Copy the lines verbatim, starting with the line that contains "You are a computer-use agent. Screen" and going on through the line that contains "click(461, 143)", with both of those lines included.

(Source data)
- - -

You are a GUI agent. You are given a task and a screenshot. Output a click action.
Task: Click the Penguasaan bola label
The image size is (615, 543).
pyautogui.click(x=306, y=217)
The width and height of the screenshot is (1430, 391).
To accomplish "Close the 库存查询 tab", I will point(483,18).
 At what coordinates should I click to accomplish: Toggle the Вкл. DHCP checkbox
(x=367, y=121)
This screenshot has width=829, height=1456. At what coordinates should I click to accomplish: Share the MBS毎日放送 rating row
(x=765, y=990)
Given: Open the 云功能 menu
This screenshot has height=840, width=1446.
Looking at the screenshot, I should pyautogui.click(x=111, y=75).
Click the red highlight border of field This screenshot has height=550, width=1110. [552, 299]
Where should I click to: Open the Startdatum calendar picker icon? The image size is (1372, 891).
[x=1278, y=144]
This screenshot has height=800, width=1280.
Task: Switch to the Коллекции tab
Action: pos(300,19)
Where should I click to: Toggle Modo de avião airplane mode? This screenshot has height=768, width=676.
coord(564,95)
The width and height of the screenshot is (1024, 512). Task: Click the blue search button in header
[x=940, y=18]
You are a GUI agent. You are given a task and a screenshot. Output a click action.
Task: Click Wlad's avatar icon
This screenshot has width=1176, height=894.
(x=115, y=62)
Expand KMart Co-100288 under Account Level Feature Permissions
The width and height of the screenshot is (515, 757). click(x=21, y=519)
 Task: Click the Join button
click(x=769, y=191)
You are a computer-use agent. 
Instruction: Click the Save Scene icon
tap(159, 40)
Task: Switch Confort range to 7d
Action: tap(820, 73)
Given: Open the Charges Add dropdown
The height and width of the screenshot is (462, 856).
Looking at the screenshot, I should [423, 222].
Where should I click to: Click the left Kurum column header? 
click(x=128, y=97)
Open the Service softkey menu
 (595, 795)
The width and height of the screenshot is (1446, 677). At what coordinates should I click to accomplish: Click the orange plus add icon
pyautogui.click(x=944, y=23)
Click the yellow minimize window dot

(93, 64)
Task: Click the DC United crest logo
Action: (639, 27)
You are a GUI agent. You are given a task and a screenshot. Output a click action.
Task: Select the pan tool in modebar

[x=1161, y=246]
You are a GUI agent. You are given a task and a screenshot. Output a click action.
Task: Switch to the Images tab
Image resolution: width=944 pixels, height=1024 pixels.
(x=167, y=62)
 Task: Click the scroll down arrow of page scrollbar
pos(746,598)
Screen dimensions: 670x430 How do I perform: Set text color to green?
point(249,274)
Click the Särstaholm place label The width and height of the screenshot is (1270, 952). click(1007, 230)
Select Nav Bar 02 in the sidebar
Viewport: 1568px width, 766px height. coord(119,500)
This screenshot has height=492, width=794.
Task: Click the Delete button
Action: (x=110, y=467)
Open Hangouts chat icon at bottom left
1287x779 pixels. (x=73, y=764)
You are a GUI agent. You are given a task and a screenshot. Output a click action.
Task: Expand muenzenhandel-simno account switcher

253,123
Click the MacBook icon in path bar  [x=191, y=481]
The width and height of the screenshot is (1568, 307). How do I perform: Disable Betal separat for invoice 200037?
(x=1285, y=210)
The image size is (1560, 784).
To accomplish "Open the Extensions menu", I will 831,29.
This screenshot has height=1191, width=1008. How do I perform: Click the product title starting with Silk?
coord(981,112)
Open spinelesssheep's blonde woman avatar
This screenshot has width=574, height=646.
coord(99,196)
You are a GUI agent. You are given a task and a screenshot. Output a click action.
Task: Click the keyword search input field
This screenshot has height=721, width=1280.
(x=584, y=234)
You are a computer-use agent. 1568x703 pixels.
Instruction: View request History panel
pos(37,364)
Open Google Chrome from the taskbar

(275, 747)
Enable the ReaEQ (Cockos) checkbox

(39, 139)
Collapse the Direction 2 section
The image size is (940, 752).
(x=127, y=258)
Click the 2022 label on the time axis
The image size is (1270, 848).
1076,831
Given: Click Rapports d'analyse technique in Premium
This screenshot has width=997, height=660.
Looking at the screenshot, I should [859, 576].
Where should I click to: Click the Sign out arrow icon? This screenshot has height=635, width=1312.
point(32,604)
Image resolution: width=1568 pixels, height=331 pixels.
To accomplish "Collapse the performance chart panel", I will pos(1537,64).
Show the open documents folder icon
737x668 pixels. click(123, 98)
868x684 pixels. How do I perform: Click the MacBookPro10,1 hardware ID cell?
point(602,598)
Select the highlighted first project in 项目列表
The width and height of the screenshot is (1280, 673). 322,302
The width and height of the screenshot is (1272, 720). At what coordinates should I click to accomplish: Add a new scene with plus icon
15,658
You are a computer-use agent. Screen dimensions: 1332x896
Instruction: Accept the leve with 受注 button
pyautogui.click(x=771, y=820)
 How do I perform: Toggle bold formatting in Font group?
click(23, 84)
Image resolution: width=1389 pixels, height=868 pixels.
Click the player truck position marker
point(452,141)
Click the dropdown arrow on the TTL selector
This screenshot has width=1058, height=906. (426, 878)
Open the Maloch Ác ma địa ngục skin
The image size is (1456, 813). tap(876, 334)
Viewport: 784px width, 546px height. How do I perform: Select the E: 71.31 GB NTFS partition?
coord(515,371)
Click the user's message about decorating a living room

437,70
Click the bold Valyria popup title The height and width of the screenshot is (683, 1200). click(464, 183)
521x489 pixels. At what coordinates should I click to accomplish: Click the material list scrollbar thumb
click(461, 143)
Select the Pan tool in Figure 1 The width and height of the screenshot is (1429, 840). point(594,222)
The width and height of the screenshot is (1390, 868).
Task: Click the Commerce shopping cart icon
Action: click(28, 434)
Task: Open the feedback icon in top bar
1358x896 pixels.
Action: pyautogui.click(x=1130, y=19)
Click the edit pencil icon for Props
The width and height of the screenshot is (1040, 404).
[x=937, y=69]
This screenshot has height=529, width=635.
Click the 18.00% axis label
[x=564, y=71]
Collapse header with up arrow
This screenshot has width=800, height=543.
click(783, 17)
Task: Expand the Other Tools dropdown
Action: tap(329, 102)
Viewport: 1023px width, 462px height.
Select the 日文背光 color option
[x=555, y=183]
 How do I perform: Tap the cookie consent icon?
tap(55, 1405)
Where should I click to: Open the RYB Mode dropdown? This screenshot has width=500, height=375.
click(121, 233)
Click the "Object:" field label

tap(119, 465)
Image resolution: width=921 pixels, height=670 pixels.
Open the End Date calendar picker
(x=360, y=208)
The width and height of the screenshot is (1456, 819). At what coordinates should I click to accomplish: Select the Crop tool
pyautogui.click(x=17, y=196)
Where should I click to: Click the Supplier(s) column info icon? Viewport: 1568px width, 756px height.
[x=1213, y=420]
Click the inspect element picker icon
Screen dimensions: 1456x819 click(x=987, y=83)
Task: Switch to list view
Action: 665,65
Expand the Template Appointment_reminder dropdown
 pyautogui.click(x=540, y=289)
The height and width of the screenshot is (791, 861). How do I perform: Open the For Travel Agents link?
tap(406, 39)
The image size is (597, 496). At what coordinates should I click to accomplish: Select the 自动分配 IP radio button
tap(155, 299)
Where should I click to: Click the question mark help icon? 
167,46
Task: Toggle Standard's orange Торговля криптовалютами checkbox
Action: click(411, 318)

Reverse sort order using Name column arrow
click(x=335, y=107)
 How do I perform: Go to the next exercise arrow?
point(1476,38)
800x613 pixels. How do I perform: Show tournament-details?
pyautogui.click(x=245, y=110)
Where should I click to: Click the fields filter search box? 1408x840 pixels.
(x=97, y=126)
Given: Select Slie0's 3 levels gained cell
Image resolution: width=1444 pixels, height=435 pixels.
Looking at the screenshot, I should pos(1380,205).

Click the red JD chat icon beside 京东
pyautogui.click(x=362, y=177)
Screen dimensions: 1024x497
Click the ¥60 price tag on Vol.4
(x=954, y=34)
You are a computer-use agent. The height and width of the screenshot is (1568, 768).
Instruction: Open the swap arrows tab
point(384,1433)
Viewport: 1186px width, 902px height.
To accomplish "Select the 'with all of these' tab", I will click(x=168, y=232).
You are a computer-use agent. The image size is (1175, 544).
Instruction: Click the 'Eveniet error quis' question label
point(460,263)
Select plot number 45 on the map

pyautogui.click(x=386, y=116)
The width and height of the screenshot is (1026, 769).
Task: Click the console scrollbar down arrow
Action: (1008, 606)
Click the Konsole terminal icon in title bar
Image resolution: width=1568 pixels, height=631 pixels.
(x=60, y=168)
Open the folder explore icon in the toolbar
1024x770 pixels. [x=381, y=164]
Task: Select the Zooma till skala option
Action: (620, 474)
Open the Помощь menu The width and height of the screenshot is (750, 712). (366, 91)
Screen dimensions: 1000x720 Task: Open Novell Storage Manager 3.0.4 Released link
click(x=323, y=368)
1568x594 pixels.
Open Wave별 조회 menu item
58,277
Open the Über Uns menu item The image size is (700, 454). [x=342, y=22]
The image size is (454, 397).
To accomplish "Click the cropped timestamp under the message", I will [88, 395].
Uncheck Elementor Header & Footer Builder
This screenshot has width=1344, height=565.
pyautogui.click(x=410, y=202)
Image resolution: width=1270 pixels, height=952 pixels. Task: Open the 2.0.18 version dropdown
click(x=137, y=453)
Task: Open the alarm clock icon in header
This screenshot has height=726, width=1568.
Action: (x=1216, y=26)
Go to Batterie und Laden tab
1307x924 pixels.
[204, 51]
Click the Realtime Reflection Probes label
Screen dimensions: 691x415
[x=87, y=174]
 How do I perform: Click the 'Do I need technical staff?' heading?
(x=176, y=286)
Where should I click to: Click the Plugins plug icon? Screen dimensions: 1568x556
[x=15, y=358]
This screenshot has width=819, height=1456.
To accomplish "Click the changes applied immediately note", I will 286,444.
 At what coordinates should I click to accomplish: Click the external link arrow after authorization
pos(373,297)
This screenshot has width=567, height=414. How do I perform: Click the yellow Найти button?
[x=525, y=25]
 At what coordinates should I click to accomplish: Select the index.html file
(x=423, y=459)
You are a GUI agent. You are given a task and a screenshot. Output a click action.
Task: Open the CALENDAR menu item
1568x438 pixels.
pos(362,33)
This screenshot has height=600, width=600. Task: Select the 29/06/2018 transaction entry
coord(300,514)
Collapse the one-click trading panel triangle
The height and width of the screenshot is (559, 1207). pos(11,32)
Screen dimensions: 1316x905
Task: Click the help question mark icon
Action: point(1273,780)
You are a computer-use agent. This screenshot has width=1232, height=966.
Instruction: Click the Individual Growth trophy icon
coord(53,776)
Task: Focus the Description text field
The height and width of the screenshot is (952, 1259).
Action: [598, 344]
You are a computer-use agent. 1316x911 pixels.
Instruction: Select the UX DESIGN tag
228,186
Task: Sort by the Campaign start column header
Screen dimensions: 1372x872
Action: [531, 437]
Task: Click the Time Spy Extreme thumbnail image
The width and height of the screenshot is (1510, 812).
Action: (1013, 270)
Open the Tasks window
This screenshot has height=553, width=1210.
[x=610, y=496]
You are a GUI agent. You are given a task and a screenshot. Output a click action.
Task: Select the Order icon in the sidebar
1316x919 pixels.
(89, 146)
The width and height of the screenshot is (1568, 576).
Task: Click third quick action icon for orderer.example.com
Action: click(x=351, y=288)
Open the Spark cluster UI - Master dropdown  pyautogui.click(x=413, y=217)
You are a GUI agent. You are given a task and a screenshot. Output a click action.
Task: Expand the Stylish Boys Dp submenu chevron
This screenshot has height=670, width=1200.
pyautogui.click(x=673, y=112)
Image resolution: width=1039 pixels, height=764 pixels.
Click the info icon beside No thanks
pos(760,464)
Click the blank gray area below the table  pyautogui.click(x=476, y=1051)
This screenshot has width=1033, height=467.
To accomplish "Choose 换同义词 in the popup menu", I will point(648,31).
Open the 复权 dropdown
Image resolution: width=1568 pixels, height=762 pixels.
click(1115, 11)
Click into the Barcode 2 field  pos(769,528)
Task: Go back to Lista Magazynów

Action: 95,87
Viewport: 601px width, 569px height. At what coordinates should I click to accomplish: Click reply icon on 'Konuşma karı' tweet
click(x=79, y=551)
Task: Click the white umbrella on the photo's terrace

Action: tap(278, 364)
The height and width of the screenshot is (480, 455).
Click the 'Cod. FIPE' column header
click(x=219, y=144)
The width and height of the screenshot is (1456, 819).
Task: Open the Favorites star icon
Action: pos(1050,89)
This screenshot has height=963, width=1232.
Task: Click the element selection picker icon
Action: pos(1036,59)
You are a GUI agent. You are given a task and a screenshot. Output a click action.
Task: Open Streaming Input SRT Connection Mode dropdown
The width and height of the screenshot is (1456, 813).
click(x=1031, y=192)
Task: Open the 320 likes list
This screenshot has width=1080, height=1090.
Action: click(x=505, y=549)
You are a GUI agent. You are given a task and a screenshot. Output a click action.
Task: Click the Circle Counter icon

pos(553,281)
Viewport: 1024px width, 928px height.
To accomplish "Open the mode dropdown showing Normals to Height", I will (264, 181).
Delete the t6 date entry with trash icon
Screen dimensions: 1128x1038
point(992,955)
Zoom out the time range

- - -

Exercise answer:
You are a computer-use agent. Screen dimensions: 1332x896
Instruction: Accept the leve with 受注 button
pyautogui.click(x=771, y=820)
 How do I perform: Toggle bold formatting in Font group?
click(23, 84)
Image resolution: width=1389 pixels, height=868 pixels.
Click the player truck position marker
point(452,141)
Click the dropdown arrow on the TTL selector
This screenshot has width=1058, height=906. (426, 878)
Open the Maloch Ác ma địa ngục skin
The image size is (1456, 813). tap(876, 334)
Viewport: 784px width, 546px height. How do I perform: Select the E: 71.31 GB NTFS partition?
coord(515,371)
Click the user's message about decorating a living room

437,70
Click the bold Valyria popup title The height and width of the screenshot is (683, 1200). click(464, 183)
521x489 pixels. At what coordinates should I click to accomplish: Click the material list scrollbar thumb
click(461, 143)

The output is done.